→ **Exercise objective**: Set down again, exactly and only, the lines from the one that contains "This screenshot has" through the last line of the records below, both included, but not the pictures.

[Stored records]
============

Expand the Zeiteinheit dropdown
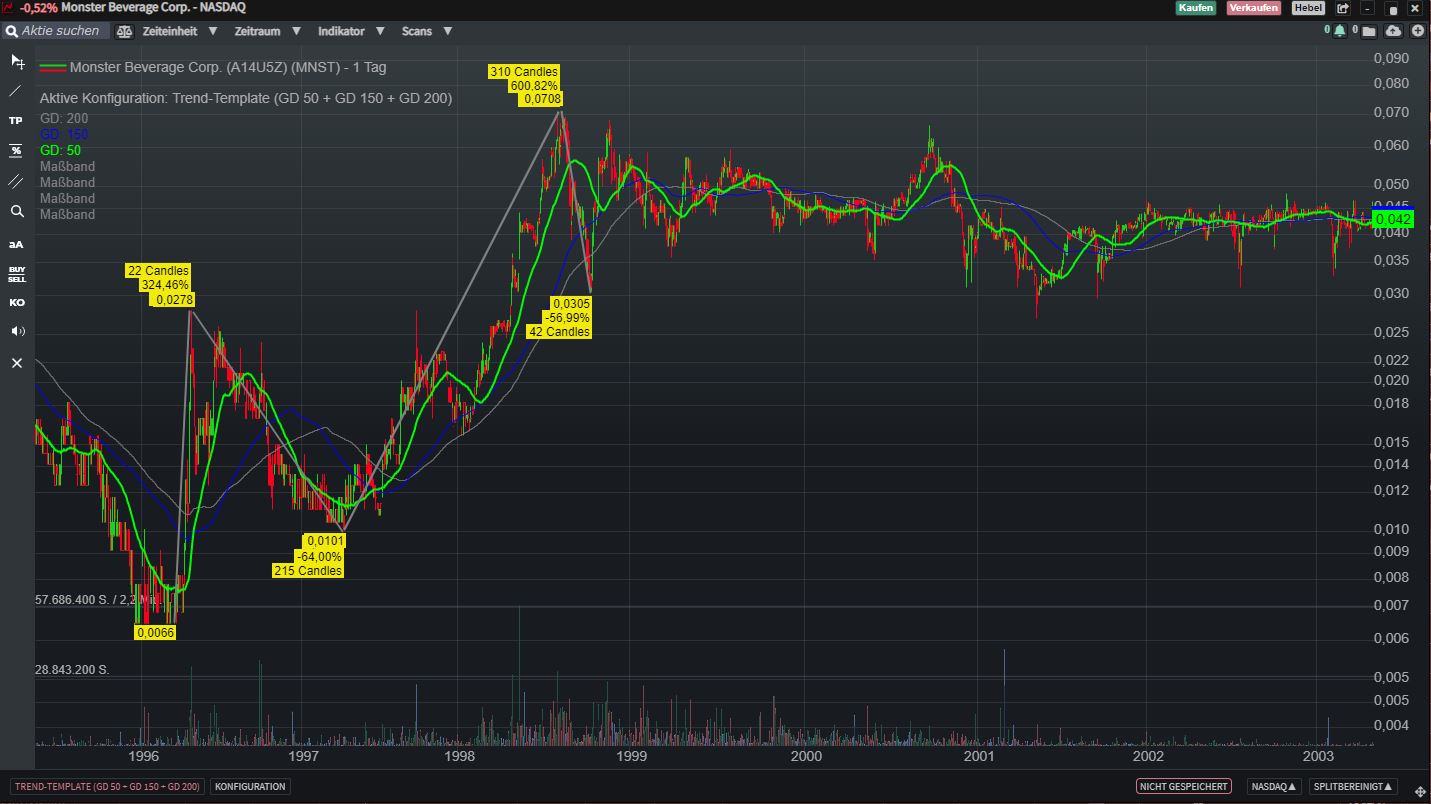The width and height of the screenshot is (1431, 804). tap(179, 31)
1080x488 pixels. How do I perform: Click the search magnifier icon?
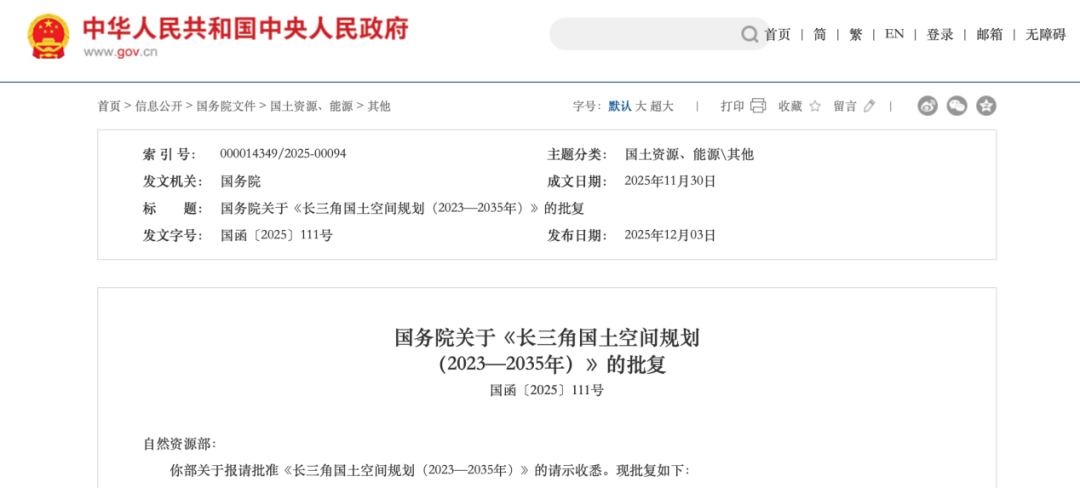(x=749, y=35)
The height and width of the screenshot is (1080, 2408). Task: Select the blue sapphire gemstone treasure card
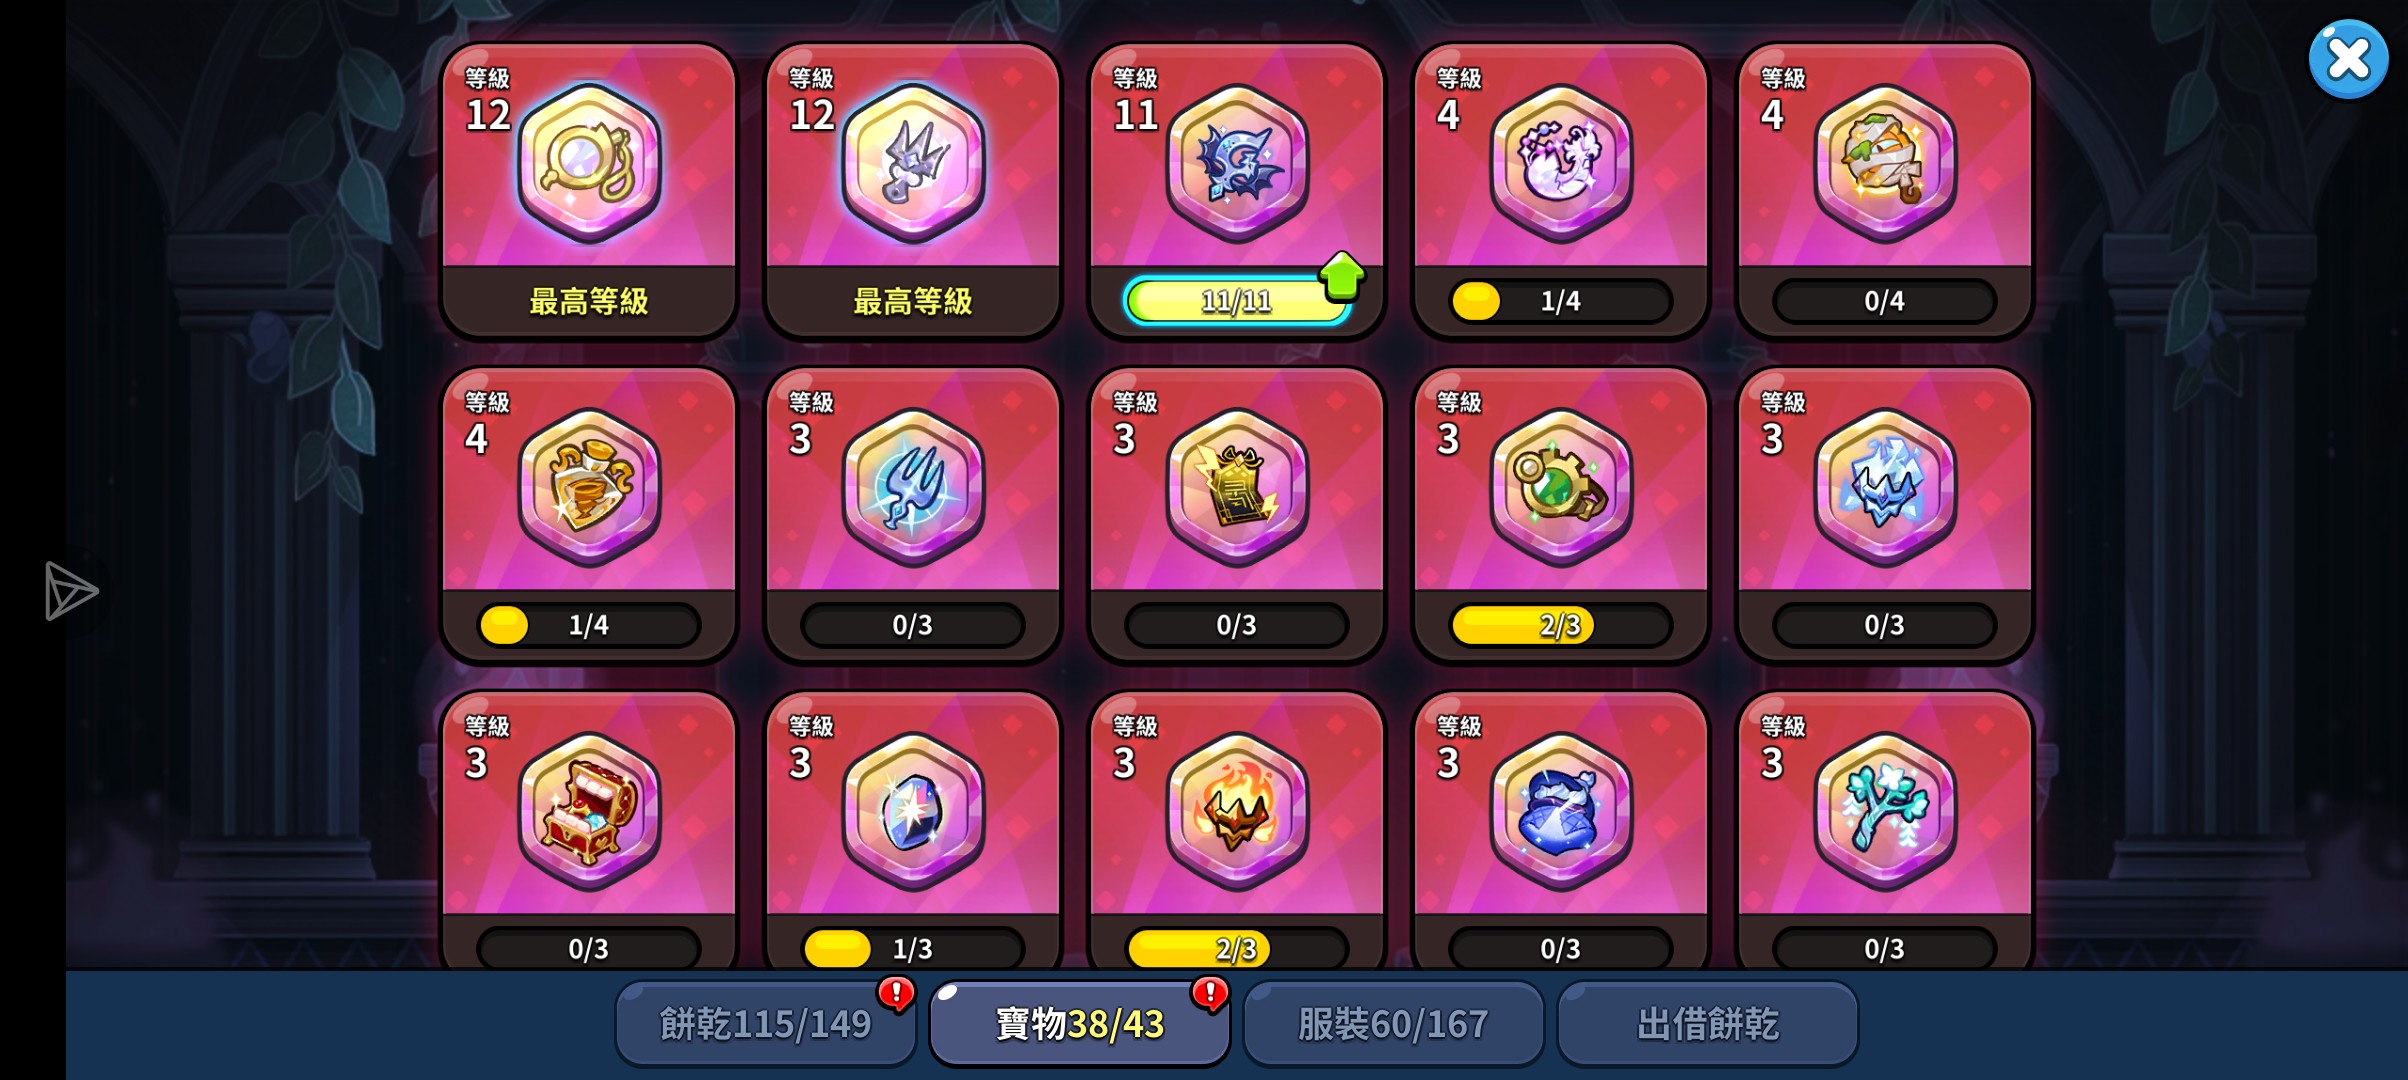[913, 830]

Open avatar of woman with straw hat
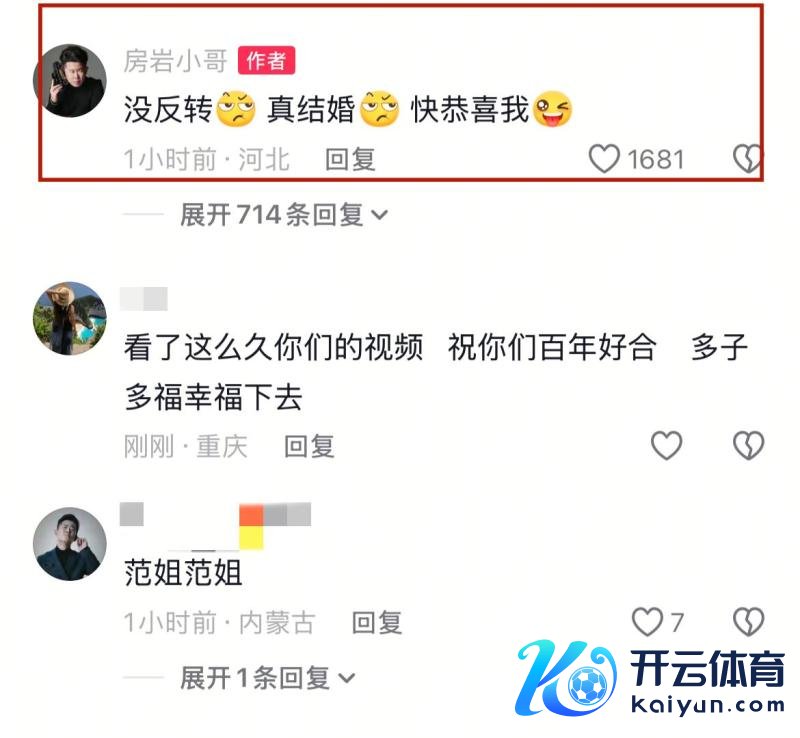coord(70,318)
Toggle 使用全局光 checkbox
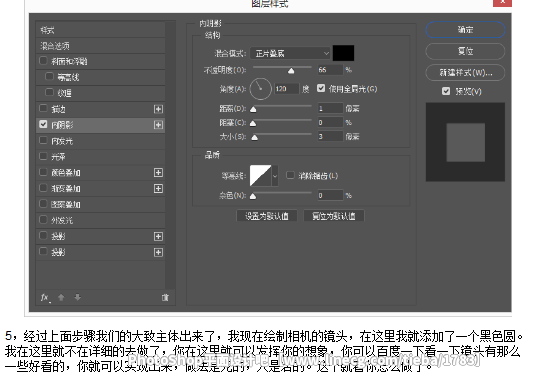 (321, 89)
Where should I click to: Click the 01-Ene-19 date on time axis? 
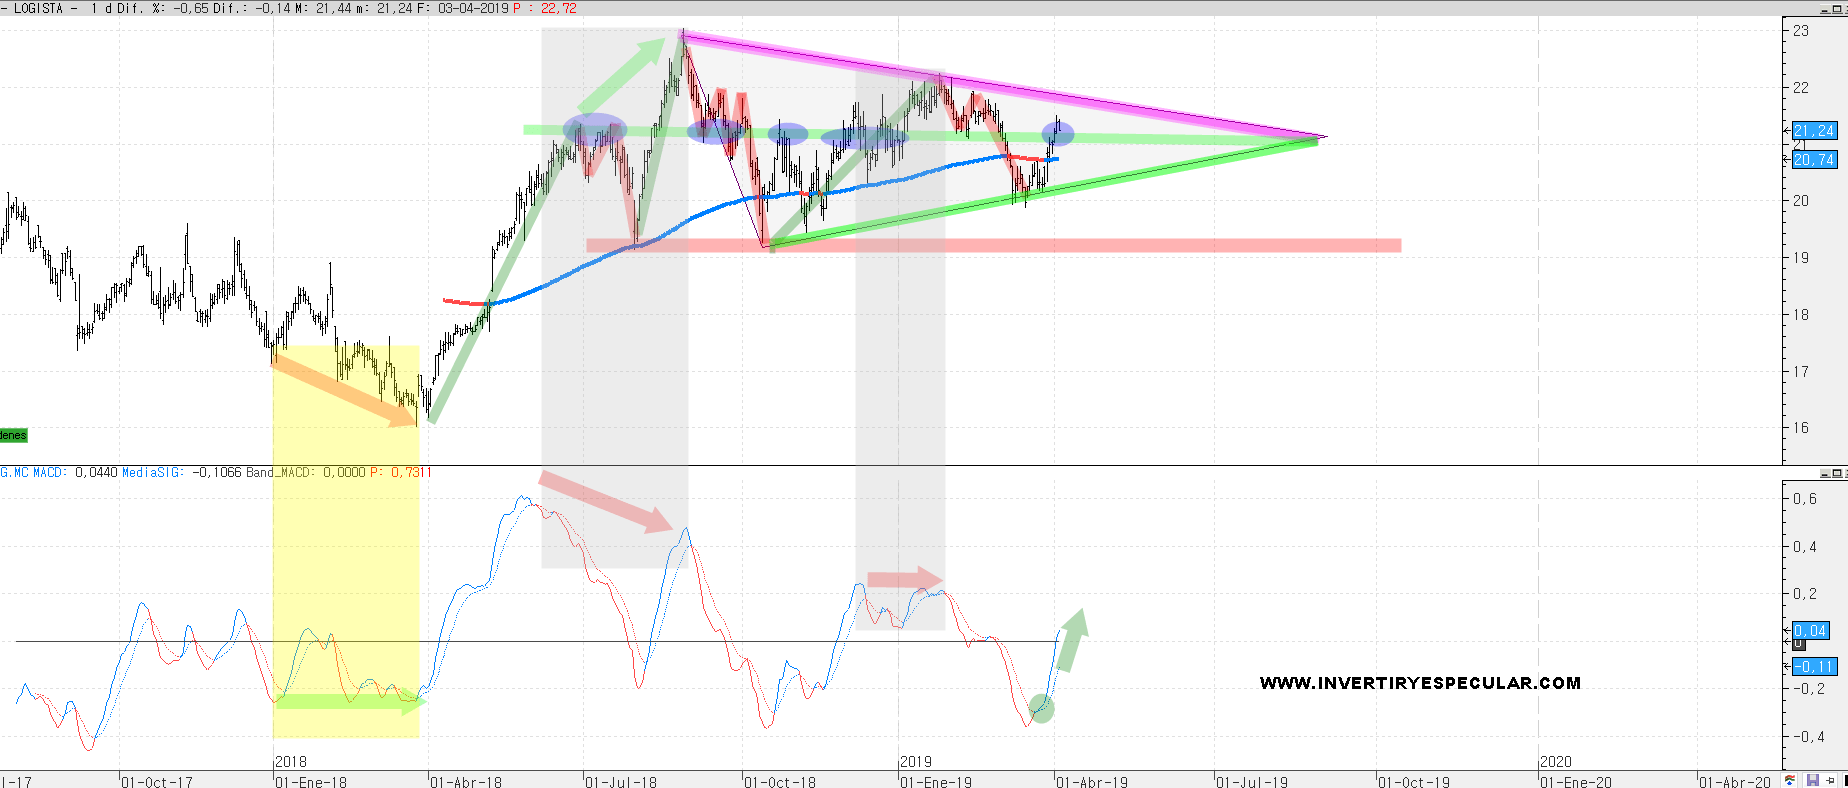936,781

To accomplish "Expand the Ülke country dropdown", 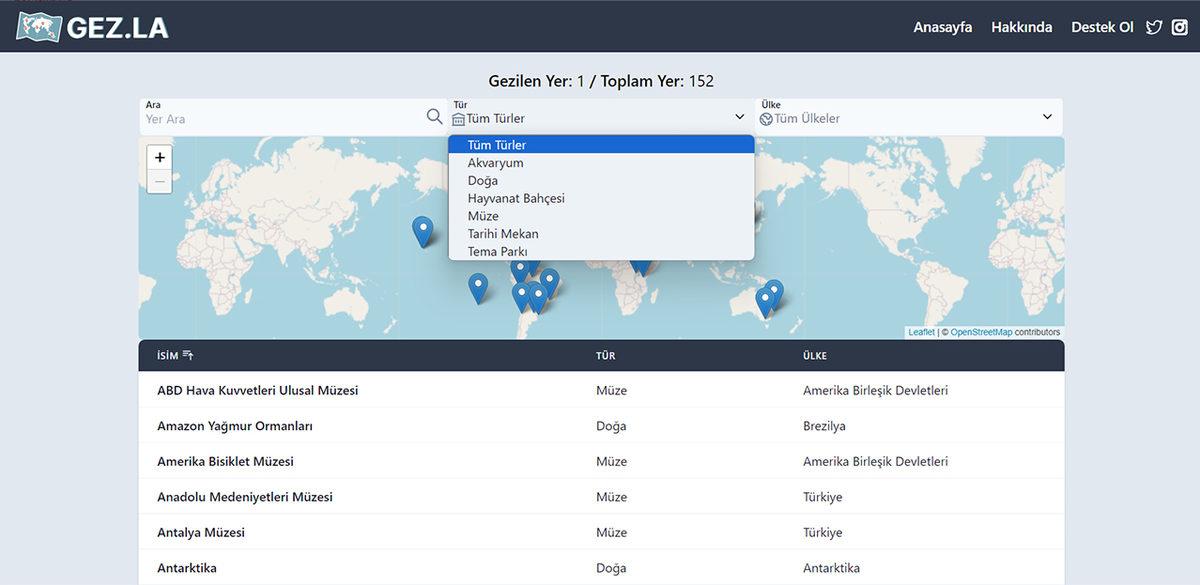I will pos(1047,117).
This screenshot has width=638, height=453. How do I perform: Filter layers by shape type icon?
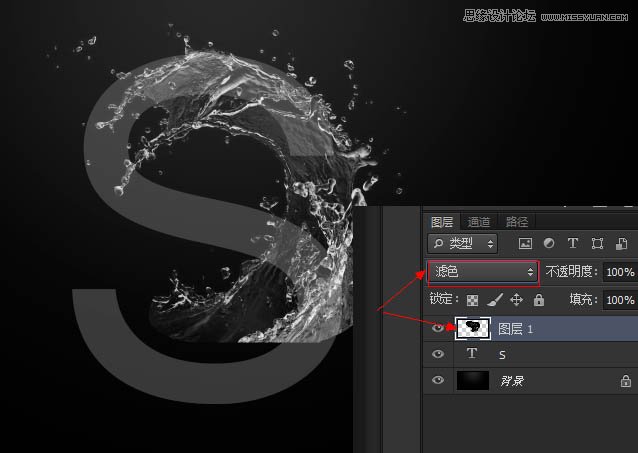pyautogui.click(x=597, y=243)
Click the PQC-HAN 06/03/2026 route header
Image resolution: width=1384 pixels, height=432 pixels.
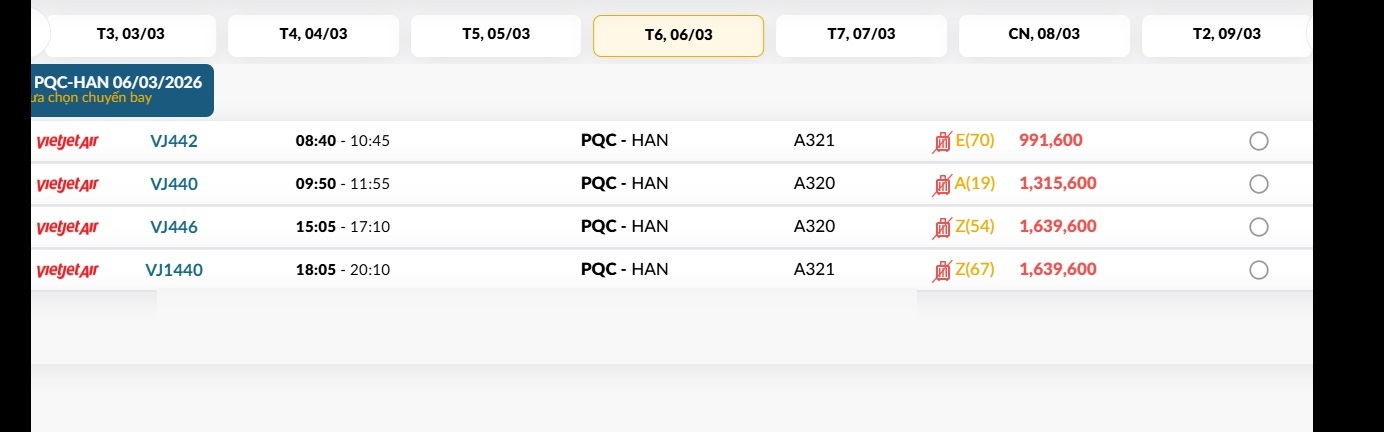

============

→ **Answer space**:
This screenshot has width=638, height=453. How do I perform: Filter layers by shape type icon?
pyautogui.click(x=597, y=243)
Click the PQC-HAN 06/03/2026 route header
Image resolution: width=1384 pixels, height=432 pixels.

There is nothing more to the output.